Once you have a fully costed menu there are various next steps that you can take to build on the value that this process provides for your business but I think it’s worth taking a pause to look at this menu you have created and seeing what immediate steps you can take.
If you haven’t costed your menu yet then it might be worth revisiting my last post – ‘How to cost a cafe menu‘
Pricing Your Menu
I am a big believer in charging the highest price that you can for the quality of product and experience you offer in your location. Price, quality and experience come together to deliver value to your guests. The ability to offer your guests great value on a consistent basis whilst making a profit is the recipe for success irrespective of what field your business is in. Prices will vary across the country/world but assessing value is as valid for places at the top of of the market as it is for the lower end.
One thing to bear in mind is trying to make sure all elements of pricing are consistent and that your strategy makes sense for your venue.

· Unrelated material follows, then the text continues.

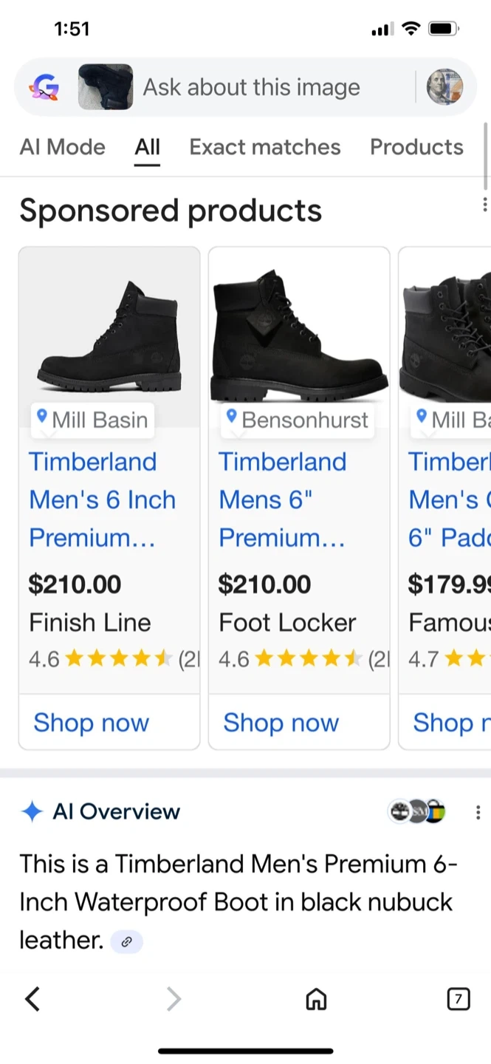Tap the Mill Basin location label on Finish Line card
This screenshot has width=491, height=1064.
tap(93, 420)

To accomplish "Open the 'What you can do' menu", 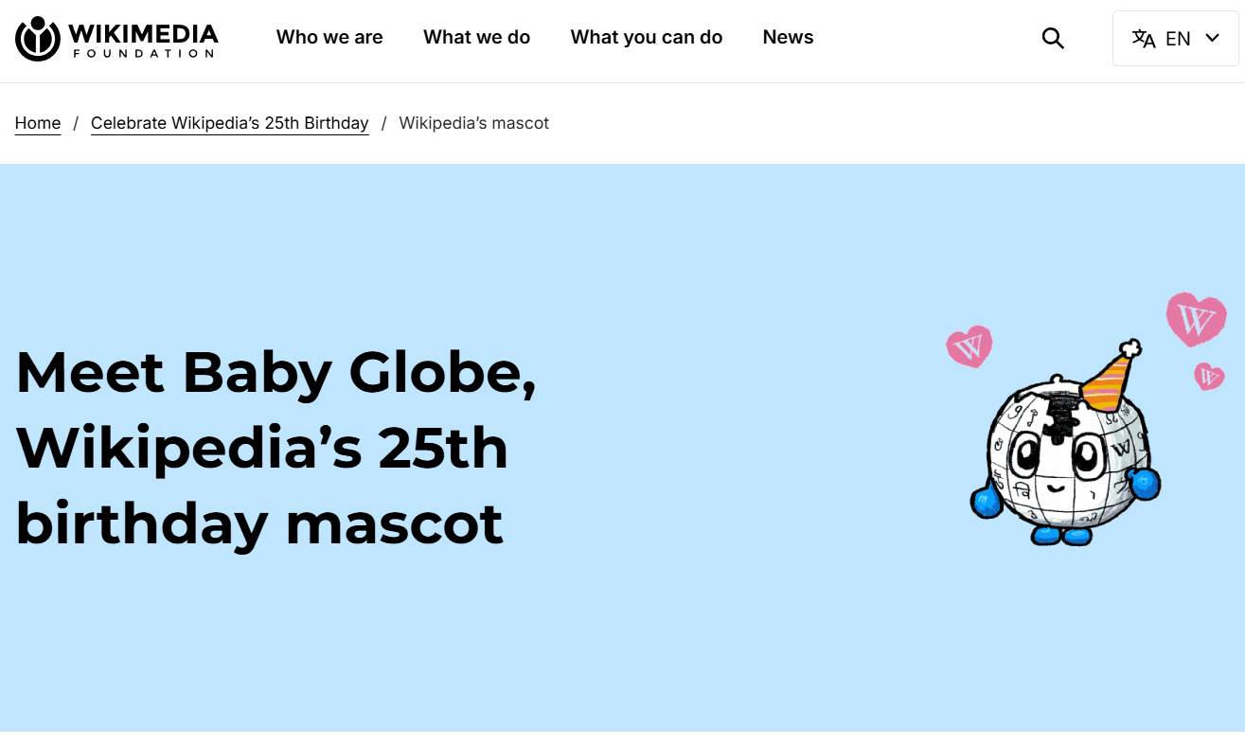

If you have a small venue, with limited foot traffic, you will be relying on the seating you have available. You are likely to have a high occupancy (your seats are in use for a large percentage of the day) so with this in mind you want to maximise the revenue for each seat and one way to achieve this is through a higher pricing strategy. If you lose a little volume as a result of higher prices then so be it. There are other levers that can be used in conjunction with this for example increasing your efficiency so that wait times are reduced to the minimum achievable level.
The opposite is also true. If you have plenty of seating and/or lots of takeaway trade you may be willing to trade some margin to try and increase your volume (lower your prices to make more sales). Of course with this strategy you need to bear in mind that increased volume has the potential to increase your fixed and staff costs.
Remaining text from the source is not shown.